The reliability of density functional theory (DFT) in the determination of the isotropic hyperfine coupling constants (hfccs) of the ground electronic states of organic and inorganic radicals is examined. Predictions using several DFT methods and 6-31G, TZVP, EPR-III and cc-pVQZ basis sets are made and compared to experimental values. The set of 75 radicals here studied was selected using a wide range of criteria. The systems studied are neutral, cationic, anionic; doublet, triplet, quartet; localized, and conjugated radicals, containing 1H, 9Be, 11B, 13C, 14N, 17O, 19F, 23Na, 25Mg, 27Al, 29Si, 31P, 33S, and 35Cl nuclei. The considered radicals provide 241 theoretical hfcc values, which are compared with 174 available experimental ones. The geometries of the studied systems are obtained by theoretical optimization using the same functional and basis set with which the hfccs were calculated.
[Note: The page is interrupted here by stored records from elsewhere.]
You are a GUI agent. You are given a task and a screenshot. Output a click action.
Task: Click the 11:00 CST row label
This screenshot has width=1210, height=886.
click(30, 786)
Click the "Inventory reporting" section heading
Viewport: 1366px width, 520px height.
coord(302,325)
Regression analysis is used as a basic and appropriate methodology for this kind of comparative study. From this analysis, we conclude that DFT predictions of the hfccs are reliable for B3LYP/TZVP and B3LYP/EPR-III combinations. Both functional/basis set scheme are the more useful theoretical tools for predicting hfccs if compared to other much more expensive methods.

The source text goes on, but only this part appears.